Martine Lalande,
Médecin généraliste
Travail d’été après le concours de première année de médecine. Premier jour de travail comme agent hospitalier dans un service de médecine interne réputé. Il faut faire la toilette d’un homme qui est mort cette nuit. Quarante-cinq ans, apparemment dans la force de l’âge, il avait une leucémie. Il semble serein, mais le mur de la chambre est maculé de minuscules taches de sang, pulvérisées par sa respiration.
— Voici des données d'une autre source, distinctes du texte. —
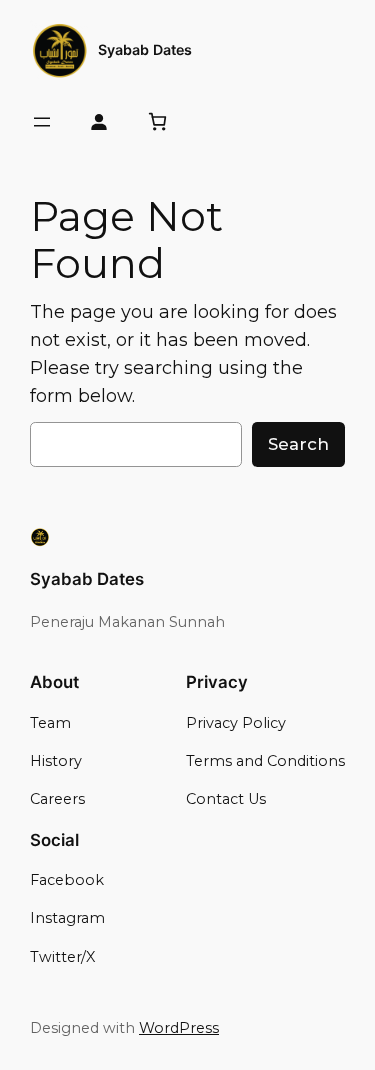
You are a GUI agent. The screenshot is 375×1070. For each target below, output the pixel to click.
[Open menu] (42, 122)
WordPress (179, 1028)
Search (298, 444)
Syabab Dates (145, 49)
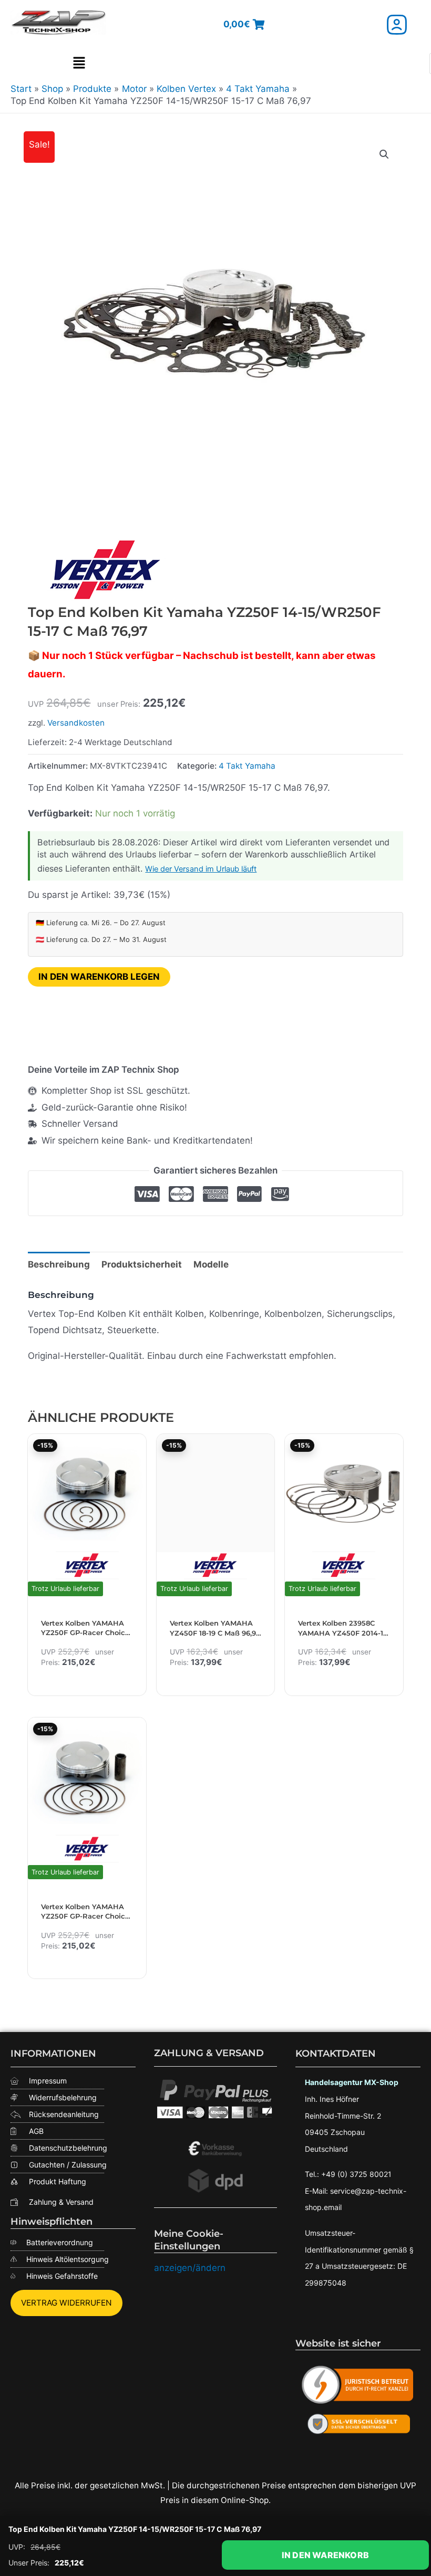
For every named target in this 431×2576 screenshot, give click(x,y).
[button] (79, 63)
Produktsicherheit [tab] (141, 1264)
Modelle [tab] (211, 1264)
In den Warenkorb (325, 2555)
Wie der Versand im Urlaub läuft (200, 869)
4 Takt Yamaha (247, 766)
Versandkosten (76, 723)
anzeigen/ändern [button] (189, 2268)
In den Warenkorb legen (99, 976)
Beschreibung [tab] (59, 1264)
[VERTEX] (107, 570)
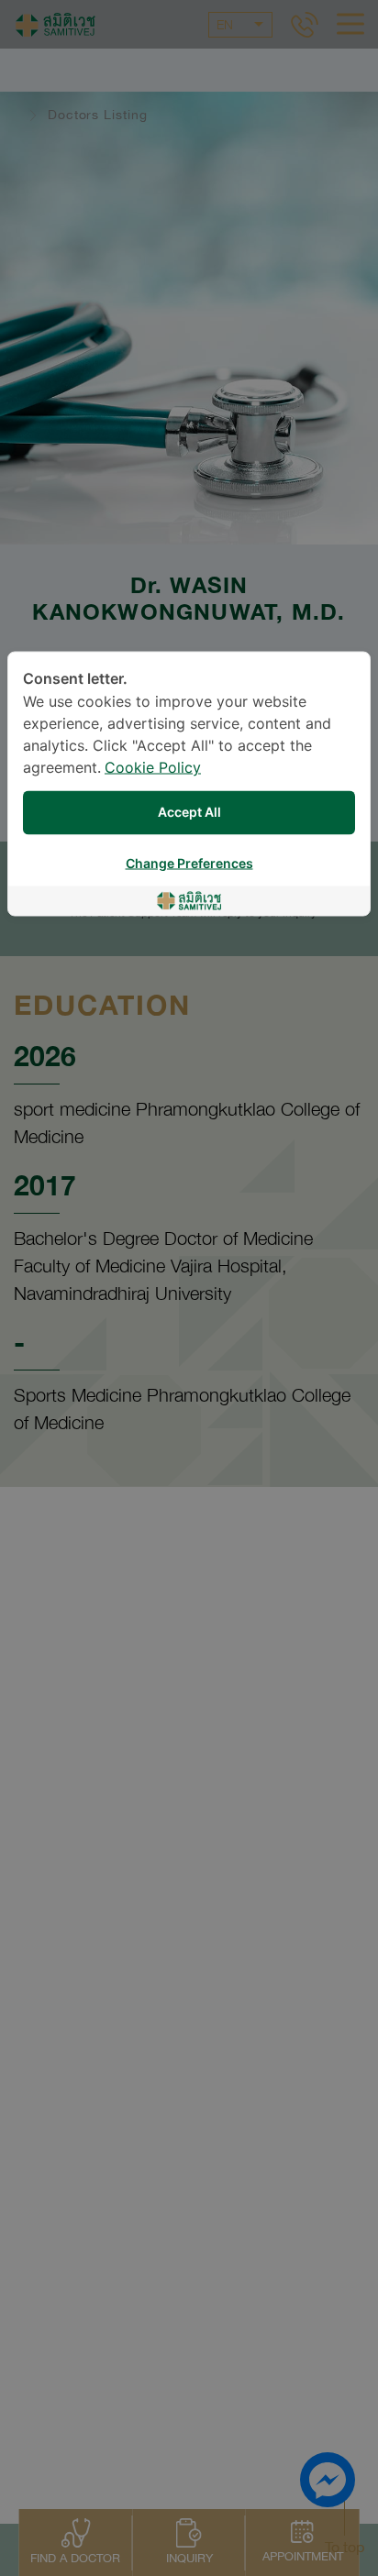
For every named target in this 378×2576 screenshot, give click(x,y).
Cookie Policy (153, 768)
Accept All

Je reste debout contre le mur, les infirmières font tout, je ne comprends rien. En les écoutant parler, j’entends qu’il s’agit d’une erreur de dose de chimiothérapie, il aurait reçu dix fois la dose prévue, mes collègues s’inquiètent pour l’infirmière qui a injecté le produit. La journée se poursuit, je ne pense rien, ni que j’ai vu mon premier mort le premier jour de mon travail à l’hôpital, ni qu’il y a eu une erreur tragique ce jour-là dans ce service. Pétrifiée, je ne chercherai pas à savoir si l’infirmière a été sanctionnée, si l’équipe a assumé collectivement l’erreur, si la famille a su ce qu’il s’était passé. J’ai su seulement respecter le silence et la honte, préservée de la souffrance par le fait que je ne le connaissais pas, et que je n’y comprenais rien.